Teknoloji için üretmeye ya da üretilenleri tüketmeye yetişemez olduk
Son 30 yılın teknoloji tarafındaki kanaat önderleri, bir zamanın denizcileri gibi bu maceranın heyecan verici yönlerine inanıp dijital denizlere açıldılar. Dediklerinde ne yalan vardı ne de abartı. Teknoloji bize uzaklara kolayca erişim, hız ve zaman kazandıracaktı. Oldu da hepsi. Ancak kazandığımız zaman bize kalmadı. Tıpkı işgalci imparatorlar gibi, teknolojinin sürüklediği ikincil akınlar işgal etti bu boşa çıkan zamanı. Zamanımız çalındı. Teknoloji için üretmeye ya da üretilenleri tüketmeye yetişemez olduk. Her yerden çalışabilmeyi özgürlük sanırdık, şimdi ise bu her an ve her yerde çalışmak adlı mecburiyete döndü. Çalışma hayatı dur durak bilmez oldu. Bizi tanıyan teknolojilerden fazlasıyla faydalandık ama bedeli bizi kendimizden daha iyi tanıyan teknoloji imparatorlarına teslim olmak oldu. Hız kazandık ama yavaşlamayı kaybettik. Zamanımız, mahremiyetimiz, duraklama hakkımız işgal edilmiş oldu.

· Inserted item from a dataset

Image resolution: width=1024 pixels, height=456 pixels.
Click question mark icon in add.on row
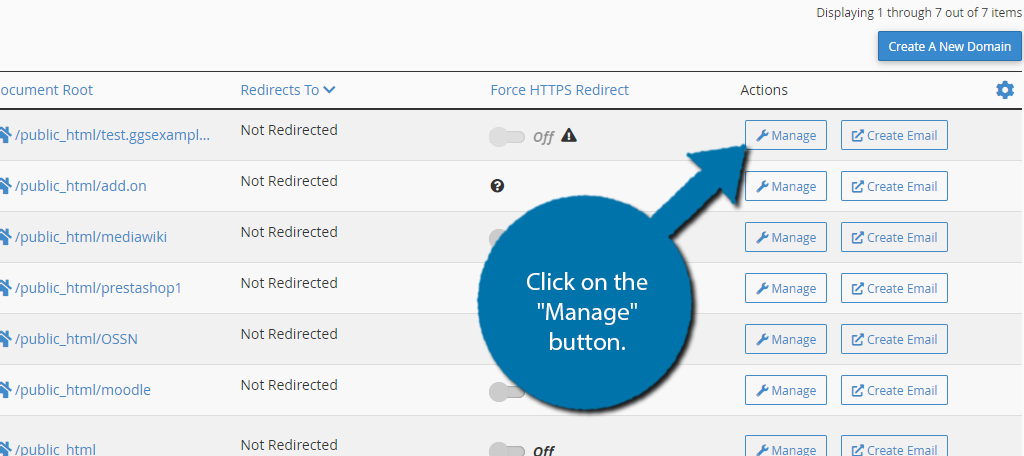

Teknolojiye sınırlarını biz öğretmeli onu dengelemeli, doğaya ve evrime barışık hale getirmeliyiz.
Diğer türlü, yeni keşfedilen kıtaların doğal zenginlikleri işgalciler tarafından yağmalanan yerli halk gibi özümüzden mahrum bırakılabiliriz.
Son dönemde artık teknolojiyi hızlandırmak değil tek derdimiz. İnsanla ve doğayla uyumlu bir hız dengesi kurmamız gerekiyor. Her yerden çalışmak, tek tıkla alışveriş, bir tuşla tüm dünyaya bağlanmak bir başına bir meziyet değil. Tüm zamanımızı işin, alışverişin, bağlantının ele geçirmesini engelleyecek mekanizmalar da kurmalıyız. Sürekli çalışamayız, sürekli üretemeyiz, sürekli tüketemeyiz, sürekli büyüyemeyiz. Teknolojiye sınırlarını biz öğretmeli onu dengelemeli, doğaya ve evrime barışık hale getirmeliyiz.
Diğer türlü, yeni keşfedilen kıtaların doğal zenginlikleri işgalciler tarafından yağmalanan yerli halk gibi özümüzden mahrum bırakılabiliriz. Tıp – etik – sosyoloji – antropoloji gibi alanlarla teknolojiyi doğaya barışık şekilde el ele geliştireceğimiz bir dijital dünya için kafa yormaktan başka yolumuz yok.